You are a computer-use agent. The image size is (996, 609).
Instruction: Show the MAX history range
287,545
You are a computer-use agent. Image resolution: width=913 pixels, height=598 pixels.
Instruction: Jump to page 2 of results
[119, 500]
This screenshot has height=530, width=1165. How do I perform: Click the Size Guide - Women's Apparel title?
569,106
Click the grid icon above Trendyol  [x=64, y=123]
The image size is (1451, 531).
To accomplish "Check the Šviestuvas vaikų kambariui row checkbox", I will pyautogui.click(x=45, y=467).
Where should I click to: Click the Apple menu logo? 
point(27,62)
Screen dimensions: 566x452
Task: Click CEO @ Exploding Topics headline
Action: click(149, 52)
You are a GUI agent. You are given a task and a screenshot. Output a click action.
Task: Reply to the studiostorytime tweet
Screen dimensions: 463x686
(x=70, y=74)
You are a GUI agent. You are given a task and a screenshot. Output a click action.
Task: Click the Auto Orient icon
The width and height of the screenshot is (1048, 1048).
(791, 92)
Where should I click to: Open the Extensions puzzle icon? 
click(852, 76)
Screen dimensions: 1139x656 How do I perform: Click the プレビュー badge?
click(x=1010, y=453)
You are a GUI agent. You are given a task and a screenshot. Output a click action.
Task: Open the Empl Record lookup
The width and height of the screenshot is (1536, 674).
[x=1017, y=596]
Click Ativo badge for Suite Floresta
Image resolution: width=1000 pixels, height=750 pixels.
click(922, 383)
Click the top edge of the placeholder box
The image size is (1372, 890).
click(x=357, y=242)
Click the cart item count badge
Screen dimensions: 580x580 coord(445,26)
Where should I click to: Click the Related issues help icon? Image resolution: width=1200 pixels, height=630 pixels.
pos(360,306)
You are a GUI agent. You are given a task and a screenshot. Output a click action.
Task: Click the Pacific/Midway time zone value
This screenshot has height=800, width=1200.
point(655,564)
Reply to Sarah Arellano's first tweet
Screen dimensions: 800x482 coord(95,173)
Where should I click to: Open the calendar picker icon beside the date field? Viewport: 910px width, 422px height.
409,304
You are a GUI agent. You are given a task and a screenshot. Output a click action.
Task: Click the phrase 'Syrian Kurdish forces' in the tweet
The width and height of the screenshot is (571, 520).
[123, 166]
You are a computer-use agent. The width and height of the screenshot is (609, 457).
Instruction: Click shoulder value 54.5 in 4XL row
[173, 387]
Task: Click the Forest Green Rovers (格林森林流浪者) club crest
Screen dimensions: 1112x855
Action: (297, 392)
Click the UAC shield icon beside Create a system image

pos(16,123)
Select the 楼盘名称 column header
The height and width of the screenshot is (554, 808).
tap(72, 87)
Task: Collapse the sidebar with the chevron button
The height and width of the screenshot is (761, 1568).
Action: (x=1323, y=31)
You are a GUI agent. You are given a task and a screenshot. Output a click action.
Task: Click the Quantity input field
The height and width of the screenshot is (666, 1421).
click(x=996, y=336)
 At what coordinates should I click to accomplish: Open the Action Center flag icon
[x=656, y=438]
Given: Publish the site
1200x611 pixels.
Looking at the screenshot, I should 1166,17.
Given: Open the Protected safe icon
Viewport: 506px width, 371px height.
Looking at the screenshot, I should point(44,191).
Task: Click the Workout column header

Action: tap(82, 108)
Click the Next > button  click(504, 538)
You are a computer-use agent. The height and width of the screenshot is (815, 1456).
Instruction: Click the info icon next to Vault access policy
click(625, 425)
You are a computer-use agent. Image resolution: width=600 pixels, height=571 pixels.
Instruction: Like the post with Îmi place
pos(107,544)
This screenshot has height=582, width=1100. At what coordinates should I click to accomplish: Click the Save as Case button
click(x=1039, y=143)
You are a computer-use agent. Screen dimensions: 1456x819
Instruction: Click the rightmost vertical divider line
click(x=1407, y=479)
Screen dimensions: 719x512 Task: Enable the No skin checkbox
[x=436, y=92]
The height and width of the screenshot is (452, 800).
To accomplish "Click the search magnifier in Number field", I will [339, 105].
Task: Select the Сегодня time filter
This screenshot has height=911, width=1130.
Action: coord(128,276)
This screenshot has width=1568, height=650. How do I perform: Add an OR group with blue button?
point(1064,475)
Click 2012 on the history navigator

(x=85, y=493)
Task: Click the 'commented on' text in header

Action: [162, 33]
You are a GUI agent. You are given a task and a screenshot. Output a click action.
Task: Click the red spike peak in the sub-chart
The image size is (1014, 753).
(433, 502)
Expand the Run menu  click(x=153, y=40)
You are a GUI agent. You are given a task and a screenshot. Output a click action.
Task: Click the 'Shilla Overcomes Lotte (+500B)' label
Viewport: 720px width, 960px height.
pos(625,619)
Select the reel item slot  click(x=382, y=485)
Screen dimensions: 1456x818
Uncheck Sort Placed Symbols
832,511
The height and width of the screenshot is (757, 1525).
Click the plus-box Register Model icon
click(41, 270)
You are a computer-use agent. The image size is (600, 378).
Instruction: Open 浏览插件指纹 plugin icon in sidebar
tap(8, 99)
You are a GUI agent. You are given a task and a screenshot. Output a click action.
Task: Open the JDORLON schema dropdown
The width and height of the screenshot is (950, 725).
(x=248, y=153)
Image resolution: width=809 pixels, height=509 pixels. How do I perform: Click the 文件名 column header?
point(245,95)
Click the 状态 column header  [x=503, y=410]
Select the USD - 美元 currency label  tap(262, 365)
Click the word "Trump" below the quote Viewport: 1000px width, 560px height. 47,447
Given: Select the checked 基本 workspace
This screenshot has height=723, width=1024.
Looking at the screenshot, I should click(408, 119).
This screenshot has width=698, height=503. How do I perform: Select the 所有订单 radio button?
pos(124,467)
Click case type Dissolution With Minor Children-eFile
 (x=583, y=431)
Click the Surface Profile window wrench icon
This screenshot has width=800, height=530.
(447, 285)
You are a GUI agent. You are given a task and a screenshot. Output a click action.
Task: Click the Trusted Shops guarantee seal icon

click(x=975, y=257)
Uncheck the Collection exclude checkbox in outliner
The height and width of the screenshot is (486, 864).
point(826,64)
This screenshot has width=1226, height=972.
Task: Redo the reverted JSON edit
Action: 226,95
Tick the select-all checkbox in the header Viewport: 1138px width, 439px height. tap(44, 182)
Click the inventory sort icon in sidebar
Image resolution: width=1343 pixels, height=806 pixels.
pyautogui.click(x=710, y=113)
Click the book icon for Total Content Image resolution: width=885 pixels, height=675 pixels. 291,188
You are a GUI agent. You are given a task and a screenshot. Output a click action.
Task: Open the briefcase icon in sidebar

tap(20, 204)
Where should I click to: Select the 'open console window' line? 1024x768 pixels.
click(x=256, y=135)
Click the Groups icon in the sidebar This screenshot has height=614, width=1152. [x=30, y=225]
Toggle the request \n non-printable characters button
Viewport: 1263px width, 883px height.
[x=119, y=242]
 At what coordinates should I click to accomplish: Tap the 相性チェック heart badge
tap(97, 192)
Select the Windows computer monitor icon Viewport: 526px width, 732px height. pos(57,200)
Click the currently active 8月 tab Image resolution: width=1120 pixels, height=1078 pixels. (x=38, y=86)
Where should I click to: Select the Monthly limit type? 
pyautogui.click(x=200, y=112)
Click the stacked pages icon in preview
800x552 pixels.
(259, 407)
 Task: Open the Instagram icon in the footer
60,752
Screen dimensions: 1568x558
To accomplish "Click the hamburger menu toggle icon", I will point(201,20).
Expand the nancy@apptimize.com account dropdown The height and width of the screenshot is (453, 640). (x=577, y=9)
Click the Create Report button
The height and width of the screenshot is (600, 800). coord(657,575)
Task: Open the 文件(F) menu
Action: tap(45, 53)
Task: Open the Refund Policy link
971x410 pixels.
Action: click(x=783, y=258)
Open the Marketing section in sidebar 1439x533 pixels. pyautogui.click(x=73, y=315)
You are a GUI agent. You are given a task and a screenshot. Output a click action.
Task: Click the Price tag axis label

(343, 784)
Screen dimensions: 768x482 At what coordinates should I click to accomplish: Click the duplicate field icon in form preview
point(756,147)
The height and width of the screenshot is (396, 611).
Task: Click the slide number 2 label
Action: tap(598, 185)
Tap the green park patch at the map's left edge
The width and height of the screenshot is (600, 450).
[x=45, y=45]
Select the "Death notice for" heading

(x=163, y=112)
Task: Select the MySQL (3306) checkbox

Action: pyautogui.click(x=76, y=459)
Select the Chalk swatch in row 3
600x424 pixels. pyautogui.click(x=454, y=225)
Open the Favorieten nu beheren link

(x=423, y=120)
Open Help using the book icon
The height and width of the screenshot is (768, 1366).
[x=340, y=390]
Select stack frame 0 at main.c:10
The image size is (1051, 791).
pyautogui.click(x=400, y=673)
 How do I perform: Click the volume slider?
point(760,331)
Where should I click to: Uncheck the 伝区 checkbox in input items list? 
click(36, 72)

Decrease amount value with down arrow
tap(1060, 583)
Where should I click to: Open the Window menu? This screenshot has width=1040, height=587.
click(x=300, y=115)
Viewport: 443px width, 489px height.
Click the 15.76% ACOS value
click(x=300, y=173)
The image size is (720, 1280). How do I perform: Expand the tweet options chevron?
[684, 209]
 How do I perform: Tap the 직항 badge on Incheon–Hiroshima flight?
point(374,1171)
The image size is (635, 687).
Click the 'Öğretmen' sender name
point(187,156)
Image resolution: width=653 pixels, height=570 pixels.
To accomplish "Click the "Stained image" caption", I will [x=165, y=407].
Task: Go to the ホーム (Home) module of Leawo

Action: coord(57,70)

### AIM OF THE EXERCISE:
Please output the lines of the listing above that fall in the stretch from the one with "Instruction: Show the MAX history range" through the one with "Task: Click the Auto Orient icon", exactly and only those.

### EXERCISE OUTPUT:
Instruction: Show the MAX history range
287,545
You are a computer-use agent. Image resolution: width=913 pixels, height=598 pixels.
Instruction: Jump to page 2 of results
[119, 500]
This screenshot has height=530, width=1165. How do I perform: Click the Size Guide - Women's Apparel title?
569,106
Click the grid icon above Trendyol  [x=64, y=123]
The image size is (1451, 531).
To accomplish "Check the Šviestuvas vaikų kambariui row checkbox", I will pyautogui.click(x=45, y=467).
Where should I click to: Click the Apple menu logo? 
point(27,62)
Screen dimensions: 566x452
Task: Click CEO @ Exploding Topics headline
Action: click(149, 52)
You are a GUI agent. You are given a task and a screenshot. Output a click action.
Task: Reply to the studiostorytime tweet
Screen dimensions: 463x686
(x=70, y=74)
You are a GUI agent. You are given a task and a screenshot. Output a click action.
Task: Click the Auto Orient icon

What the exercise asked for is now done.